SANAA (Reuters) - Yemen's president ruled out ever allowing the partition of the country, challenging southern separatists who called for demonstrations across their territory to press for independence.
President Abd-Rabbu Mansour Hadi spoke on the eve of southern celebrations marking the anniversary of the end of British rule, underlined a hardening standoff between his government and the separatists.
"Those seeking division ... are seeking only an illusive mirage and self interest and not public or national interests," Hadi said on Friday in a speech carried by state news agency Saba.
"I will not accept any ... bargaining on the case of the south from any party, just as I would not accept any bargaining on the Yemeni unity," he added.
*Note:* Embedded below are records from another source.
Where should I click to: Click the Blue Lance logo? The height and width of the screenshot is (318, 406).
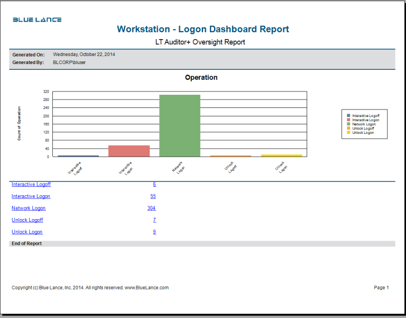37,20
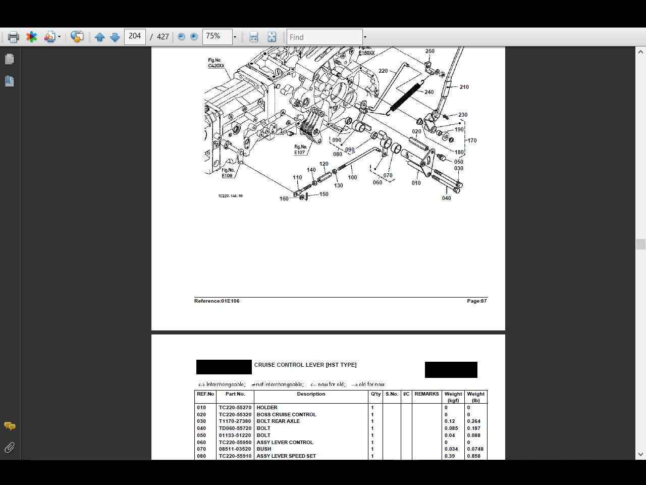Click the CRUISE CONTROL LEVER heading text
This screenshot has height=485, width=646.
305,365
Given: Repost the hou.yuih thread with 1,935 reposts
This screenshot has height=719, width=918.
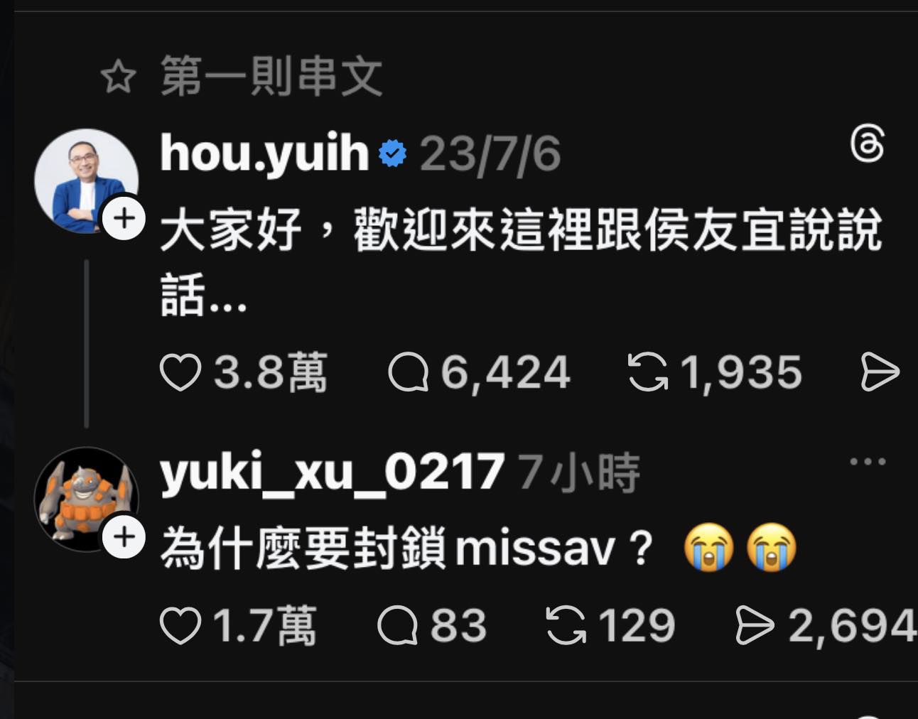Looking at the screenshot, I should (x=648, y=372).
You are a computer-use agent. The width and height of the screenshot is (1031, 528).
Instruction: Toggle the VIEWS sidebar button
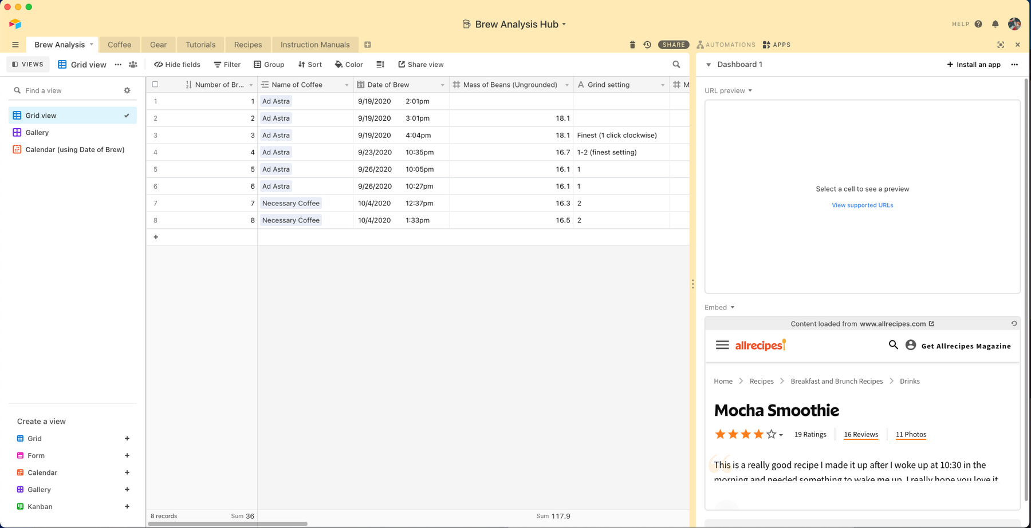click(x=28, y=65)
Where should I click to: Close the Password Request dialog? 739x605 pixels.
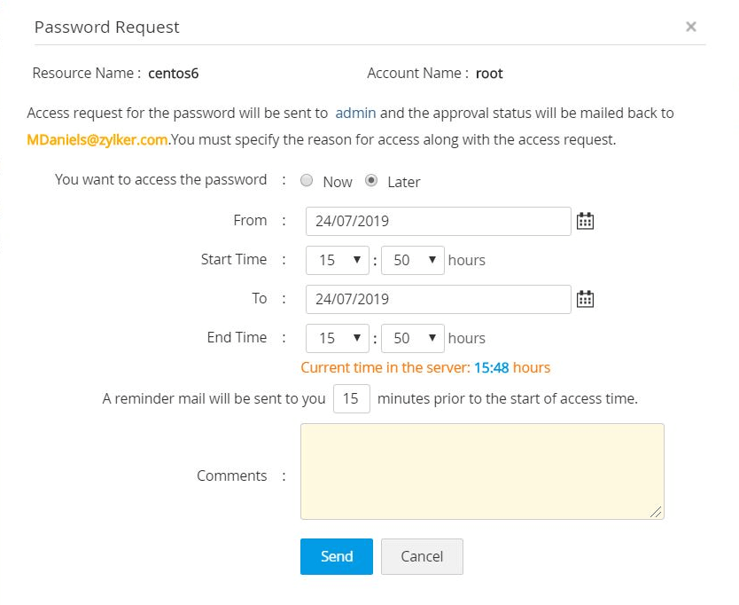point(691,27)
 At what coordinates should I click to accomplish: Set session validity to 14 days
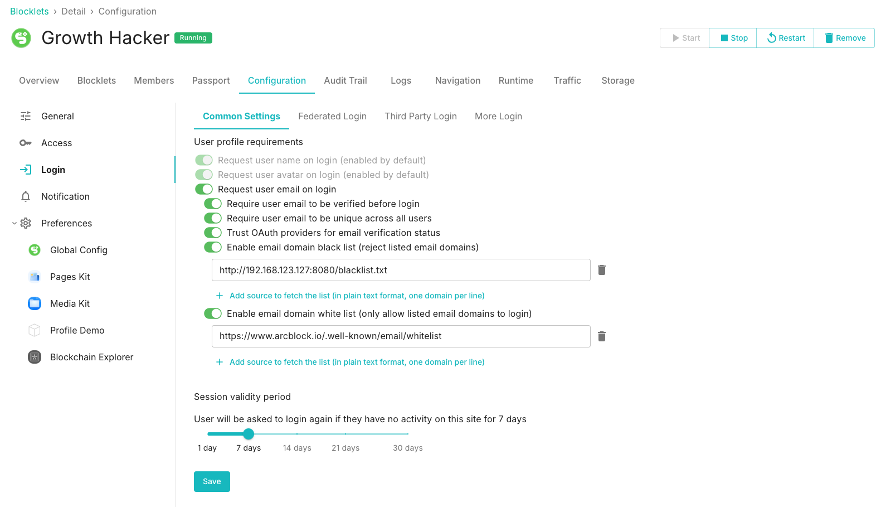(x=297, y=434)
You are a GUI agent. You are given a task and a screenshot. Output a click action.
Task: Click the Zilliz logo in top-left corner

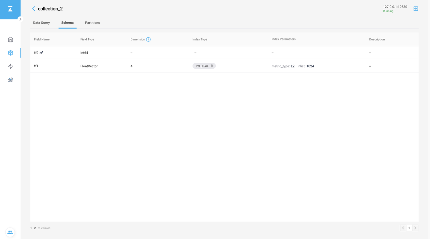(x=10, y=9)
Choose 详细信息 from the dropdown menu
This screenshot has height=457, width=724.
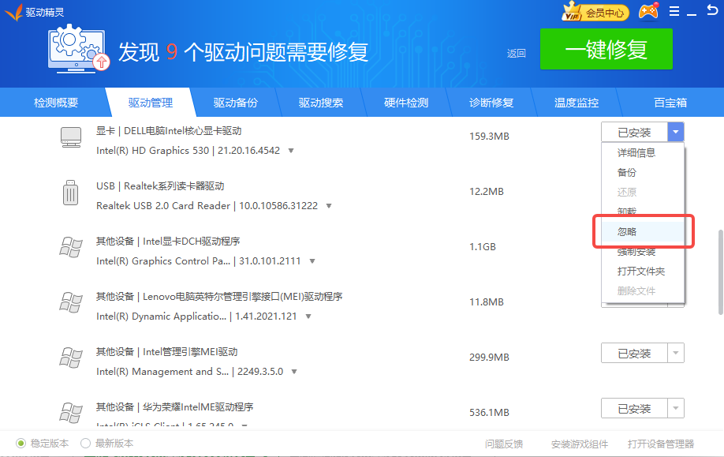636,153
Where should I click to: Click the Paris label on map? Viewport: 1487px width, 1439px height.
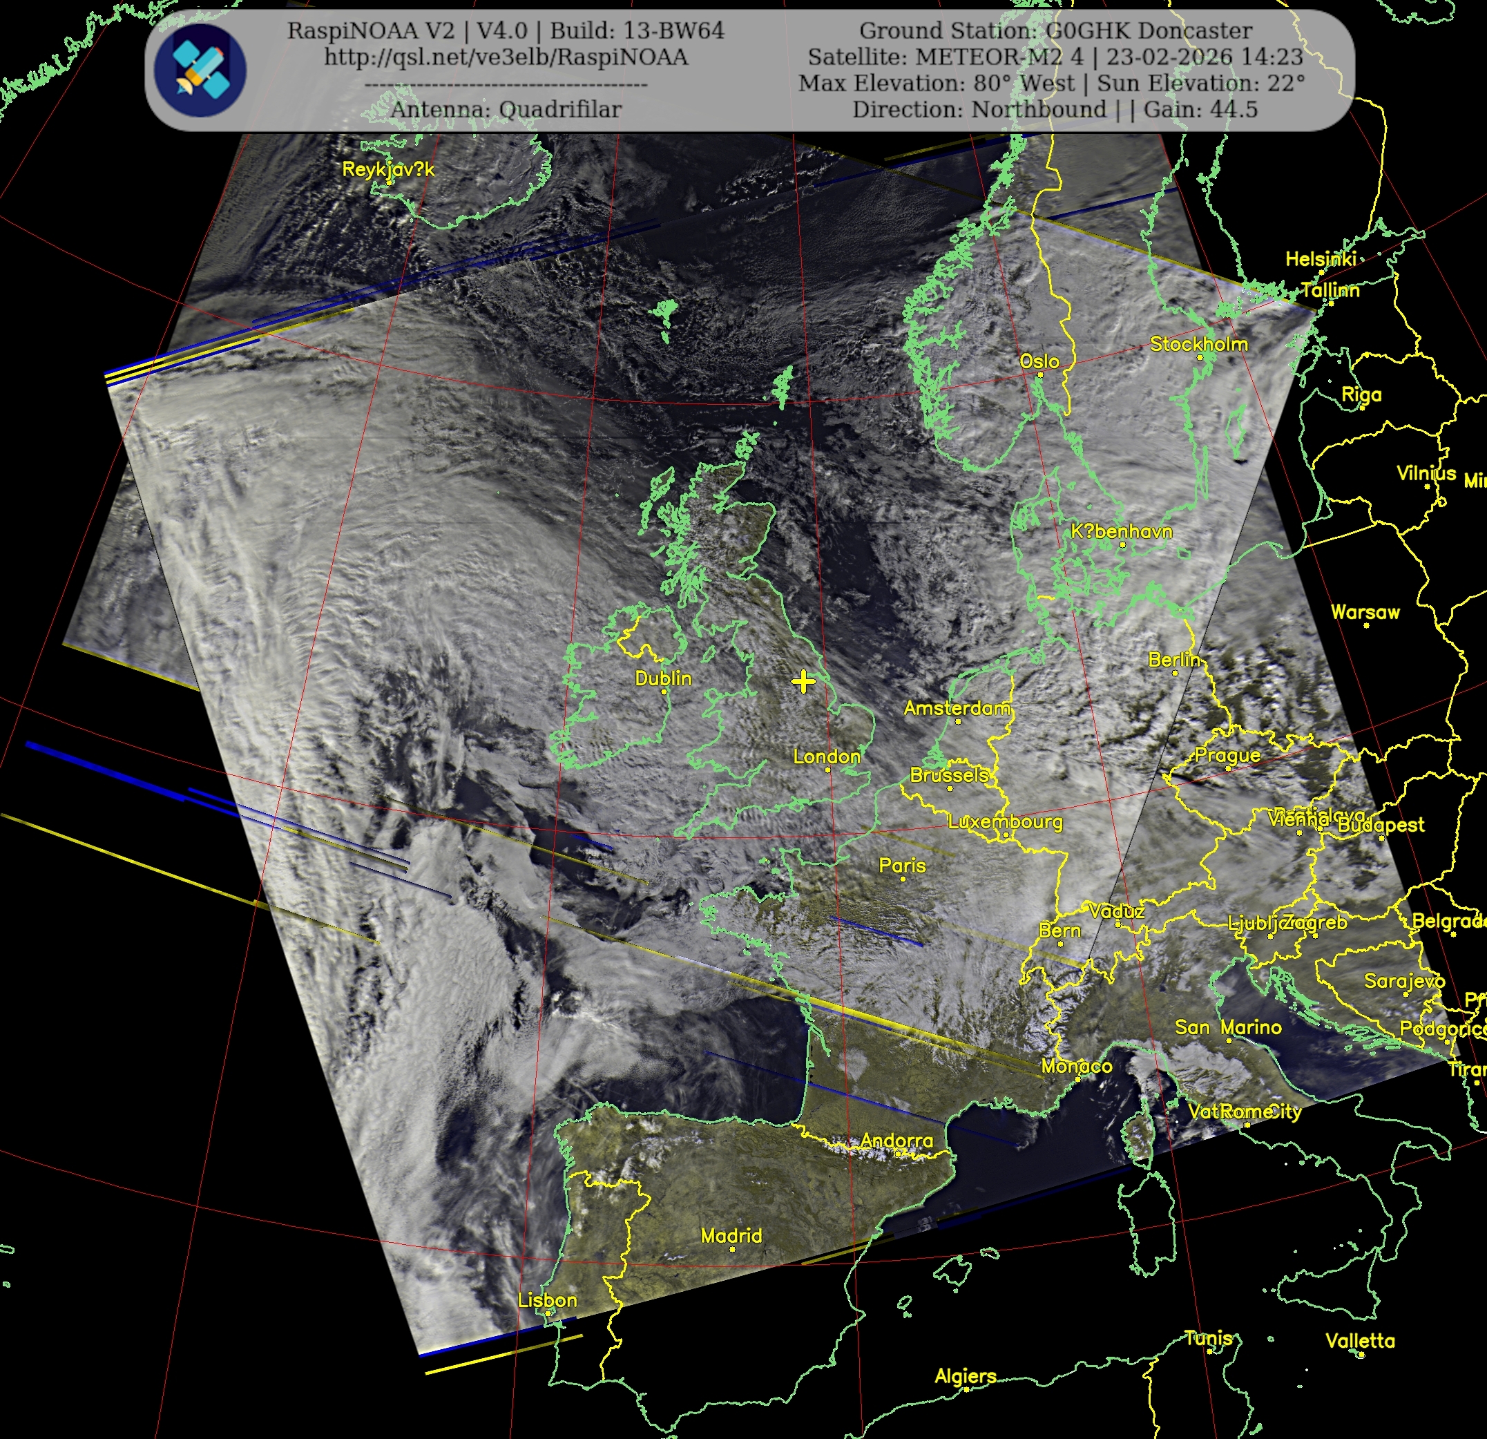(x=901, y=865)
He spoke two days after a south Yemeni separatist leader and supporters walked out of national reconciliation talks meant to chart a new constitution for the U.S.-allied country, that is also facing a northern rebellion and attacks by one of the deadliest branches of al Qaeda.
Separatist groups called for protests in the southern port of Aden and other cities on Saturday.
Amnesty International urged the Yemeni government to allow peaceful demonstrations to go ahead, noting that in a previous protest in June, nine Yemenis were killed and a dozen were wounded by security forces.
"Even if some elements use violence, the police response must be limited to using the minimum force necessary to counter threats," the rights group said.
Wednesday's walkout dimmed hopes of progress in relations between the government and the separatists.
Hadi had given southern Yemenis an equal number of seats at the reconciliation talks despite their smaller population.
Hadi's government has also formally apologized over the 1994 civil war and agreed to return sacked civil servants and military officers to their old jobs. Yemen has also set up a fund to compensate those who have been sacked.
Southerners complain of discrimination by the north, including the dismissal of tens of thousands of people from state jobs and seizure of state assets and private property.